Gräser ist der erste Mensch, der mir begegnet ist, der mit starrer Konsequenz das, was er theoretisch als richtig erkannt hat, in die Praxis umsetzt. Es gibt köstliche Anekdoten, wie sich das seltsame Paar prinzipiengetreu mit den ärgerlichen Einrichtungen ihrer Umwelt abfand.

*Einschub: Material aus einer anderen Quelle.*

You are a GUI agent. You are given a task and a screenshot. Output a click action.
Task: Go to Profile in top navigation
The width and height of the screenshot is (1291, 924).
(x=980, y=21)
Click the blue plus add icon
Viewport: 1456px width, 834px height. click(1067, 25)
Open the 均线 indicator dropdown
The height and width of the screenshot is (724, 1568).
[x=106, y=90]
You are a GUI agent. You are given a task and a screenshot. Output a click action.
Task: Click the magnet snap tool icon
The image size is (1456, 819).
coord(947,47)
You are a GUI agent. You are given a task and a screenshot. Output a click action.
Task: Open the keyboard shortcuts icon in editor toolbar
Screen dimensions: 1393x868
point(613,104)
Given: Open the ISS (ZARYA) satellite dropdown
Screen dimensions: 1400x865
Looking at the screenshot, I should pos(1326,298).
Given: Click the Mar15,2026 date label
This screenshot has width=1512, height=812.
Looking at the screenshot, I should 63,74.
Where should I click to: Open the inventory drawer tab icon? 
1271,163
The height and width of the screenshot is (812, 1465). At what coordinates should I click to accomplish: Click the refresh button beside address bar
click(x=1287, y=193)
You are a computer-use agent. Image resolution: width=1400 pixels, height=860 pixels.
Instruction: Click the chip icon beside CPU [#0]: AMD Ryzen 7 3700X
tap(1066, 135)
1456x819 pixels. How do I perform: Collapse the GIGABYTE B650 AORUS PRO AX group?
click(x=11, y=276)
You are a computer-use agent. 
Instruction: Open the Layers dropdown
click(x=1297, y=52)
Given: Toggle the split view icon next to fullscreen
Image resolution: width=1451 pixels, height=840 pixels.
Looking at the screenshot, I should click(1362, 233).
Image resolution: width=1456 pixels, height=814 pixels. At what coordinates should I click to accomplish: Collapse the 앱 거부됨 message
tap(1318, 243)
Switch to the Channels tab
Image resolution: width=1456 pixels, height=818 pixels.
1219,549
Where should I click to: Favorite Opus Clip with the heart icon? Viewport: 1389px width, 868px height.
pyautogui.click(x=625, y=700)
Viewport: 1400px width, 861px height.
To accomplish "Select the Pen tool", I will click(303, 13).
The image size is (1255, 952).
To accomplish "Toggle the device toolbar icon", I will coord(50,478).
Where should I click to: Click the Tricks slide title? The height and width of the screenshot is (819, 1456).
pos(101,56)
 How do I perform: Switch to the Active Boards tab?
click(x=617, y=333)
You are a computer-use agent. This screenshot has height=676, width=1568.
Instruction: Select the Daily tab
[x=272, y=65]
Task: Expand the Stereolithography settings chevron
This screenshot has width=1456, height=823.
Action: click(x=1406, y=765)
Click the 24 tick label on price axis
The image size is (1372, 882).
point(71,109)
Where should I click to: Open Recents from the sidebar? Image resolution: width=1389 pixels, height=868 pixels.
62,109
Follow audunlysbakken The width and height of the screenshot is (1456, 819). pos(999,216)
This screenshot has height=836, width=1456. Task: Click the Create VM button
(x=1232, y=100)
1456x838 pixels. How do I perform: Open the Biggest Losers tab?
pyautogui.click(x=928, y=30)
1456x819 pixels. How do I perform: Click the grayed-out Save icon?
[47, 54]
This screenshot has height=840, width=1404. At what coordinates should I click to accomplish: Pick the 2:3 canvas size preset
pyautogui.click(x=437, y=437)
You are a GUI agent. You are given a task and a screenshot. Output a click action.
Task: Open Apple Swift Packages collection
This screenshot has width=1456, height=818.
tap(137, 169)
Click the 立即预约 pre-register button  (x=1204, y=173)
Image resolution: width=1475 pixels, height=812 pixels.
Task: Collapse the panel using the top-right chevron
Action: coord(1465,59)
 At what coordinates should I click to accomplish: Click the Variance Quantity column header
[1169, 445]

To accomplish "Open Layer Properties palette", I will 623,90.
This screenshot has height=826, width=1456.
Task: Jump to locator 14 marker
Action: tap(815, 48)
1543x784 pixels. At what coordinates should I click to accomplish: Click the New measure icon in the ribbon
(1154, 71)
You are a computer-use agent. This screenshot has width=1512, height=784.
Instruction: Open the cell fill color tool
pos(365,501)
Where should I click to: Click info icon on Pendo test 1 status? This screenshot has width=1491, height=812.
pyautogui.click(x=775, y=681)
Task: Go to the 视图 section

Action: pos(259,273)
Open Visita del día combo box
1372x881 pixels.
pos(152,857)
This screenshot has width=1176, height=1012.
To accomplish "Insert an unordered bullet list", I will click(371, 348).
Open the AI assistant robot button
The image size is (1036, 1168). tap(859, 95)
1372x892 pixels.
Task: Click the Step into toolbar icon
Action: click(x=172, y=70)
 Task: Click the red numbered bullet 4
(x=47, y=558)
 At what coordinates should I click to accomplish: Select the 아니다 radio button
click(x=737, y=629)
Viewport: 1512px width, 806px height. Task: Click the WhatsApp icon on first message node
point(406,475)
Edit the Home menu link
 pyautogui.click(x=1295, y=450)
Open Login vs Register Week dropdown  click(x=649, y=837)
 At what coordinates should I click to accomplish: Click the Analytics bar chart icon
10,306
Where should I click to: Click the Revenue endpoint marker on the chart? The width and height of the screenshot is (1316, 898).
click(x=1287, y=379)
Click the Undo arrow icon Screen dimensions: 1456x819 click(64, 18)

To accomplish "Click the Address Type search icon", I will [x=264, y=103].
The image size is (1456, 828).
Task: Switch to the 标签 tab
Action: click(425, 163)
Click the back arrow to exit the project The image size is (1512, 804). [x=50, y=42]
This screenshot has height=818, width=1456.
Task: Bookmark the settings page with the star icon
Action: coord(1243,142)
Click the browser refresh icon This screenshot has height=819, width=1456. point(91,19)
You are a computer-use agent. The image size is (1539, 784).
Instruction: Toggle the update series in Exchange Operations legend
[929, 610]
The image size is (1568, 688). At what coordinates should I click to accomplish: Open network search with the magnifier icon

Frau Gräser, die über eine sehr schöne Stimme verfügt, musste einmal den Zahnarzt aufsuchen: sie bezahlte den ihr geleisteten Dienst mit dem Vortrag einiger Lieder.
Soll etwas, was die beiden nicht allein herstellen können, erhandelt werden, so gehen sie mit selbstgezüchtetem Obst nach Locarno und Bellinzona und werden mit dem Kaufmann über den Tausch stets einig.

Was aber irgend selbst geschaffen werden kann, das erhandeln sie nicht von andern. Ich traf Gräser einmal an, als er damit beschäftigt war, sich aus einem Stück rohen Holzes einen Esslöffel zu schnitzen, ein andermal verfertigte er gerade ein Paar Sandalen.

Diese Arbeiten begleitet er mit allgemeinen Betrachtungen und Sentenzen über die Schönheit der Natur, über seine persönliche Beziehung zum Weltganzen und über seine selbstgefundenen Erkenntnisse.

Sein Ideenkreis ist ein recht begrenzter, aber innerhalb dieser Begrenztheit doch ein sehr tiefer. Seine Philosophie lässt sich in Kürze vielleicht so fassen: Gleiches findet sich überall zum Gleichen: Gutes zum Guten, Schlechtes zum Schlechten, Schönheit zu Schönheit, Kraft zu Kraft und Schwachheit zu Schwachheit.

In der Natur sieht er alles Gute, Schöne, Kräftige, Reine in höchster Vollendung, darum ist ihm die Phrase «Zurück zur Natur!» die die schwächlichen Geister der Schablonen-Vegetarier sinn- und verstandlos einander vorpredigen, innerste Lebenssehnsucht geworden. All sein Trachten und Handeln geht deshalb dahin, in Wort und Tat sich mit der Natur, diesem Inbegriff aller Vollendung, möglichst zu « gleichen ».

(Wie alle Naturphilosophen hat auch Gräser die Eigentümlichkeit, seinen Ansichten neue Ausdrücke anzupassen und ethymologische Zusammenhänge zwischen verschiedenen Begriffen zu konstruieren, die häufig genug recht willkürlich ausfallen.)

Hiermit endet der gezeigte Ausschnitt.